Für die HTS stellen russische Truppen auf ihrem eigenen Hoheitsgebiet nicht nur einen klaren Affront dar, sondern ebenso eine lebensgefährliche Bedrohung ihrer Milizionäre. Noch am Wochenende kündigte ein Sprecher der Terrorgruppe an, das Abkommen nicht anerkennen zu wollen. Hunderte Einwohner der Provinz Idlib blockierten am Sonntag zentrale Stellen der M4 mit Sitzstreiks und Autobarrikaden. HTS-Sympathisanten machten die Schnellstraße mit ausgelegten Krähenfüßen streckenweise unpassierbar und zwangen die russisch-türkischen Patrouillen kurzfristig zur Umkehr. Die staatliche syrische Nachrichtenagentur SANA berichtete zudem von brennenden Autoreifen und zivilen menschlichen Schutzschilden, hinter denen sich bewaffnete Dschihadisten verschanzt hätten. 

Die Gefangennahme des IS-Führers Qardash stellt somit ein Entgegenkommen der HTS, die sich nun zur Gesprächsaufnahme gezwungen sieht, in Richtung der Konferenzteilnehmer dar.

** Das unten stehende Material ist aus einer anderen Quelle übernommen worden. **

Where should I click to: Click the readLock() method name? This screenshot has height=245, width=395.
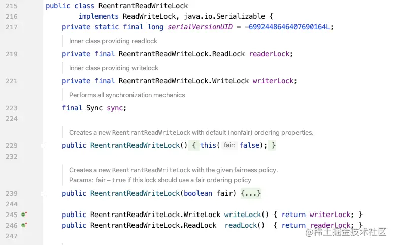click(x=241, y=225)
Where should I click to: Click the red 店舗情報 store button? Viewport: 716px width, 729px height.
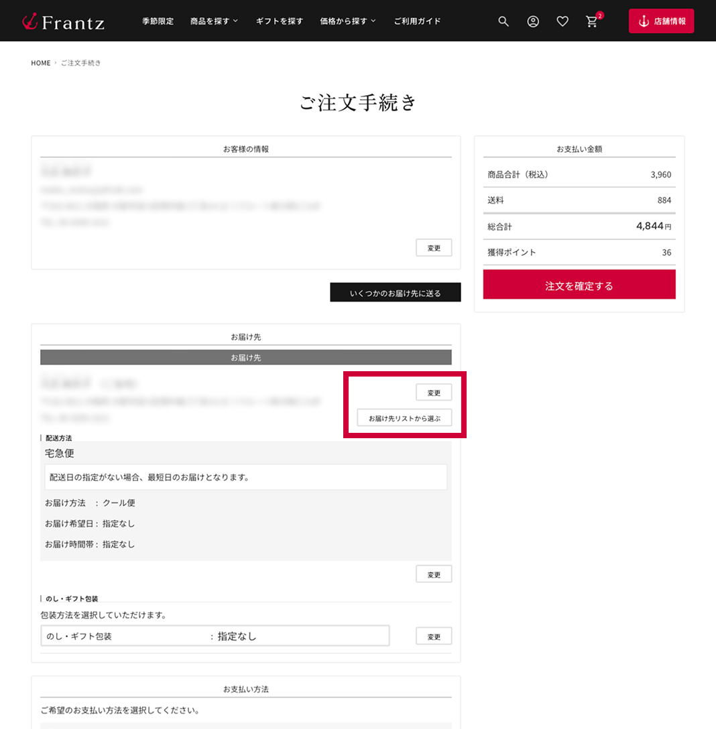(x=661, y=21)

Für Moskau und Ankara ist das Abkommen hingegen eine Win-Win-Situation: Die Türkei wahrt ihr Gesicht und behält ihre Einflußsphären im Syrienkonflikt. Mit der Kooperation gegen die YPG kommt Rußland der Türkei in deren Sicherheitsstreben sogar entgegen und verhindert gleichzeitig eine außenpolitische Interessenverlagerung Erdo?ans hin zur USA. Von einem offenen Krieg hätte sowieso keine der Parteien profitiert. Der jüngste Waffenstillstand ist ein Abkommen, das zum Wohle sämtlicher Regionalmächte auf dem Rücken der Islamisten geschmiedet wurde – und ebenso erneut auf dem der kurdischen Bevölkerungsminderheit, die nach den USA nun auch Rußland als Schutzmacht verloren hat.